Before the announcement of the new rules on private tutoring, Beijing last month published regulations aimed at preventing profit-making in compulsory education and curbing what it deems excessive tuition.

Stricter rules will impact operators’ revenue and investors appetite, and may lead to faster consolidation in the industry, FitchRatings said in a June 17 report.

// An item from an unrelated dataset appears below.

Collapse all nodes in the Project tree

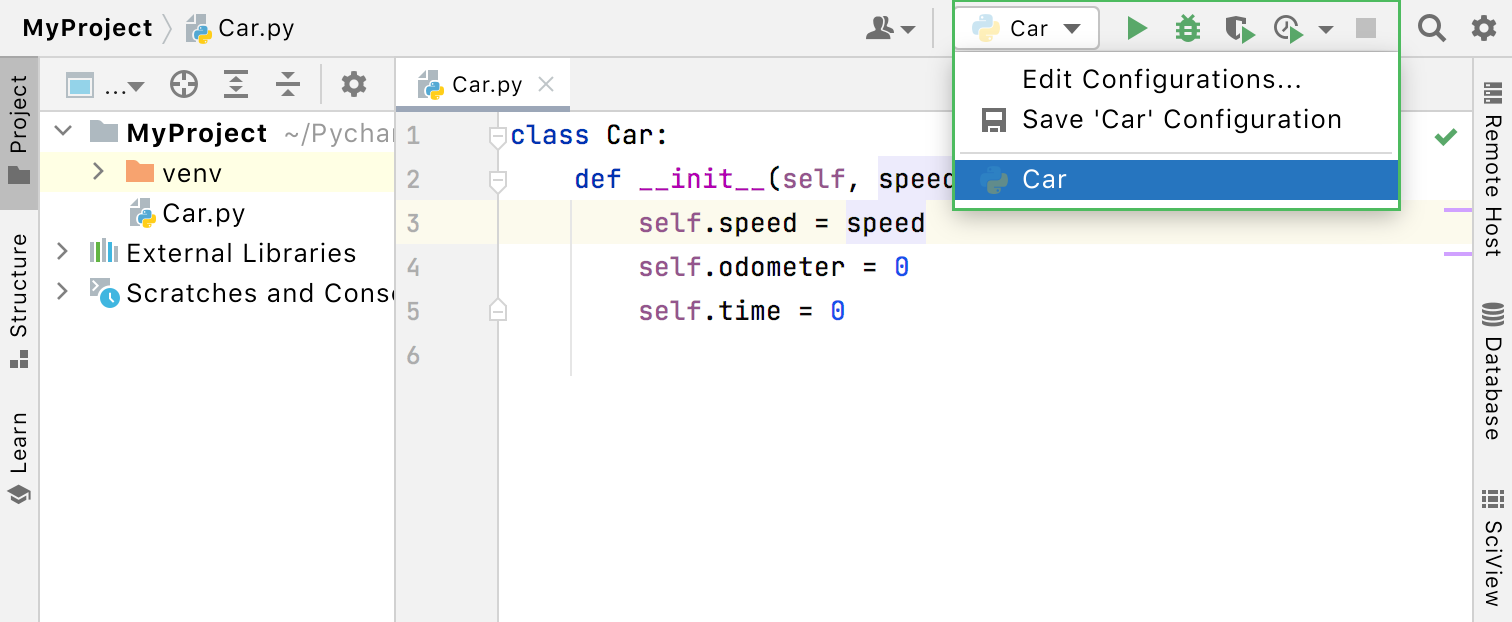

Some parents think it is unfair to blame operators, instead condemning China’s high-pressure education system, which generates demand for extra classes. “I want my daughter to take classes in summer as preparation before she begins her secondary education in autumn,” said Gong Ru, mother of a 12-year-old in Shanghai. “It will not be easy for her.”

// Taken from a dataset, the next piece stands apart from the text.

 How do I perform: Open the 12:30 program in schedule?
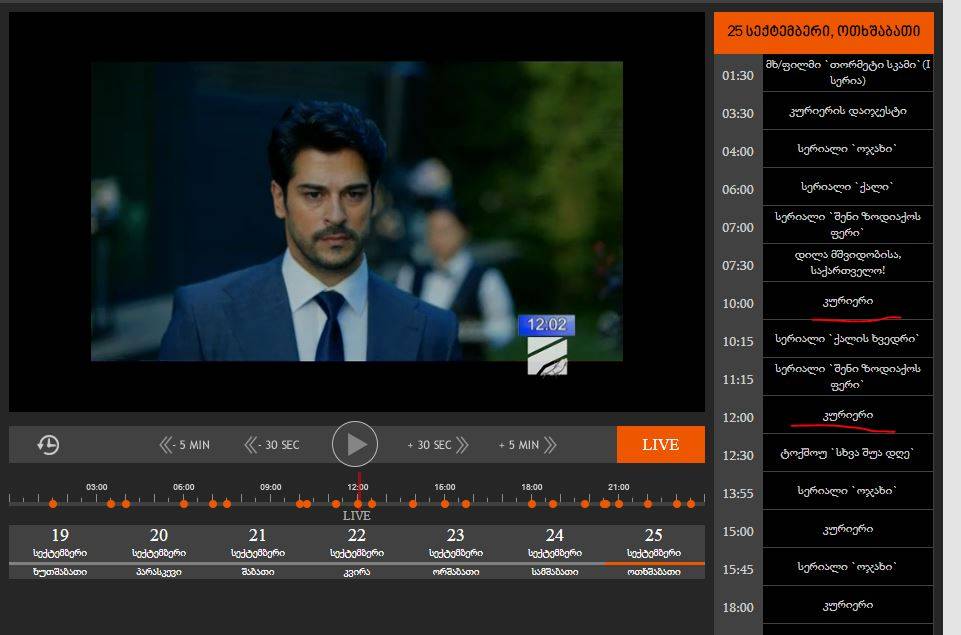click(x=847, y=453)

Others are grateful for the wide range of affordable online and offline education options. Ni Tao and his wife enrolled their 5-year-old son in online math lessons “for fun” to ride out the pandemic last year. “Since the enrollment is massive, whether it is online or in-person, edtech players effectively bring the price per tutor down by leveraging on the economies of scale,” said Ni.

A recent China Education Daily’s report revealed that 92% of around 4,000 parents surveyed have enrolled their children in extracurricular lessons, with more than half of them spending at least 10,000 yuan annually.

Parents like Ni said that if the crackdown is enforced strictly, it may lead operators to raise prices to comply with stricter governance rules, forcing private tutors to go underground because of the overwhelming demand.

Not all operators will be hurt by the new rules. Operators that provide diversified products focusing on higher education and vocational training may gain. Citi Research retained its “buy” rating on New Oriental Education & Tech Group in a Jun 11 note, citing a strong brand portfolio that includes English and other foreign language training, as well as overseas test preparation.

But for most of the companies in the sector, the curbs are providing an unwanted and potentially expensive lesson in Beijing’s new priorities for tech. “For fintech, read edtech, except that edtech is perhaps even more critical to China’s future,” said GlobalData’s Bicknell. “China wants its edtech firms to flourish, but it also wants them to toe the party line.”